Stevens-Johnson syndrome (SJS) atau
sindrom Stevens-Johnson dan
toxic epidermal necrolysis (TEN)[1][2] atau
nekrolisis epidermal toksik
adalah penyakit kulit yang disebabkan oleh alergi atau infeksi. Sindrom
tersebut mengancam kondisi kulit yang mengakibatkan kematian sel-sel
kulit sehingga
epidermis mengelupas/memisahkan diri dari
dermis. Sindrom ini dianggap sebagai hipersensitivitas kompleks yang memengaruhi kulit dan selaput lendir.
Meskipun pada umumnya kasus sindrom ini tidak diketahui penyebabnya (
idiopatik),
biasanya penyebab utama yang paling sering dijumpai adalah akibat dari
alergi obat-obatan tertentu, infeksi virus dan atau keduanya, pada kasus
tertentu yang sangat jarang ditemukan sindrom ini berhubungan dengan
kanker.
Klasifikasi
Dalam dunia medis, sindrom Stevens-Johnson dapat dianggap dan disepakati sebagai bentuk ringan dari
nekrolisis epidermal toksik yang kondisi ini baru pertama kali diakui pada tahun 1922.
[2]
Sindrom Stevens-Johnson dan
nekrolisis epidermal toksik ini kadang dikelirukan dan tidak sama dengan
eritema multiforme/infeksi
herpes.
Walau eritema multiforme kadang-kadang disebabkan oleh alergi dan
reaksi terhadap obat, namun kasusnya lebih sering diakibatkan oleh
hipersensitivitas tipe III reaksi terhadap infeksi virus, yang kebanyakan diakibatkan oleh virus
Herpes simpleks
dan relatif lebih jinak.

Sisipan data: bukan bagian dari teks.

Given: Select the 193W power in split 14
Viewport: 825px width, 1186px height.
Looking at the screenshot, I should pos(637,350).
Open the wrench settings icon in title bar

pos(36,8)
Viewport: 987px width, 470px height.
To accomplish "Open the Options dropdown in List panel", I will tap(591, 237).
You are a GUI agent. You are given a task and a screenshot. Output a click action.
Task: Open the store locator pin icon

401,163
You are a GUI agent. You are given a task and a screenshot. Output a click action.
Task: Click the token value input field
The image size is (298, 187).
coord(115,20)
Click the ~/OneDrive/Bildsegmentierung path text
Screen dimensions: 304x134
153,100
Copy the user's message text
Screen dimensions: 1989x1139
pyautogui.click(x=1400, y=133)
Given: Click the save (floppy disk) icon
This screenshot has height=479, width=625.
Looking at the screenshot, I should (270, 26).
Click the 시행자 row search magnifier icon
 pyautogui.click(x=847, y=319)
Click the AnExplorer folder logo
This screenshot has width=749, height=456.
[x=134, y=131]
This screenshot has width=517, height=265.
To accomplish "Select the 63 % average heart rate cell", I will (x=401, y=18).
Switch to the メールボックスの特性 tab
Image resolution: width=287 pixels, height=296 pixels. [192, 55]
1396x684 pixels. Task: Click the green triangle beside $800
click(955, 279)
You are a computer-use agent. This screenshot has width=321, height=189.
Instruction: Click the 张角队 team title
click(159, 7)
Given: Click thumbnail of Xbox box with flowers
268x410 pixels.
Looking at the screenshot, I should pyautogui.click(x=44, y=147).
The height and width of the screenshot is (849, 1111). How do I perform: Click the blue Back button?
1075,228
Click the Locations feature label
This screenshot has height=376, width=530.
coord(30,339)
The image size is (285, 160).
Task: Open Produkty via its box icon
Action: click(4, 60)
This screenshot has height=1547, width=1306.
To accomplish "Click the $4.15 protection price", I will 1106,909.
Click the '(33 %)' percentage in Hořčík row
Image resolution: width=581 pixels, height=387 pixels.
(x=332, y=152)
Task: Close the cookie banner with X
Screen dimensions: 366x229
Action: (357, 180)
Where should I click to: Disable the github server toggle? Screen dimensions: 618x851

Meskipun sindrom Stevens-Johnson dan
nekrolisis epidermal toksik kadang pula disebabkan oleh infeksi, namun
penderitanya lebih sering diakibatkan oleh alergi dan efek samping dari
obat-obatan tertentu. Namun sindrom ini lebih berbahaya dibandingkan
dengan infeksi virus
herpes.
Gejala
Sindrom Stevens-Johnson biasanya dimulai dengan demam, sakit
tenggorokan, kelelahan, dan nyeri pada persendian. Kebanyakan penderita
salah didiagnosa dan diobati dengan antobiotik.
Ulkus dan lesi
(melepuhnya kulit) mulai muncul pada selaput lendir, hampir selalu di
daerah oral/mulut dan juga di daerah genital dan anal. Gejala ini sangat
menyakitkan dan bisa mengakibatkan menurunnya nafsu makan dan minum
bagi yang mengalami gejala di daerah mulut.
Konjungtivitis
mata terjadi sekitar 30% pada anak-anak penderita sindrom ini. Ruam
lesi/melepuhnya kulit muncul sekitar satu inci pada wajah, lengan dan
kaki dan juga telapak tangan, namun biasanya tidak muncul di bagian
kulit kepala.
[3]
Prognosis
Pada kasus yang tidak berat prognosisnya cukup baik, dan penyembuhan
terjadi sekitar kurun waktu 2 sampai 3 minggu. Kematian berkisar antara 5
sampai 15% pada kasus yang berat dengan berbagai
komplikasi
atau pengobatan terlambat dan tidak memadai. Prognosis lebih berat bila
terjadi purpura yang lebih luas. Kematian biasanya disebabkan oleh
gangguan keseimbangan cairan dan
elektrolit,
bronkopneumonia, serta
sepsis.
[4][5]
Diagnosa
Diagnosa ditujukan terhadap manifestasi yang sesuai dengan trias kelainan kulit,
mukosa,
mata, serta hubungannya dengan faktor penyebab yang secara klinis
terdapat lesi berbentuk target, iris atau mata sapi, kelainan pada
mukosa, demam. Selain itu didukung pemeriksaan laboratorium antara lain
pemeriksaan darah tepi, pemeriksaan imunologik, biakan kuman serta uji
resistensi dari darah dan tempat lesi, serta pemeriksaan histopatologik
biopsi kulit. Anemia dapat dijumpai pada kasus berat dengan perdarahan,
leukosit biasanya normal atau sedikit meninggi, terdapat peningkatan
eosinofil. Kadar IgG dan IgM dapat meninggi, C3 dan C4 normal atau
sedikit menurun dan dapat dideteksi adanya kompleks imun beredar. Biopsi
kulit direncanakan bila lesi klasik tak ada. Imunoflurosesensi direk
bisa membantu diagnosa kasus-kasus atipik.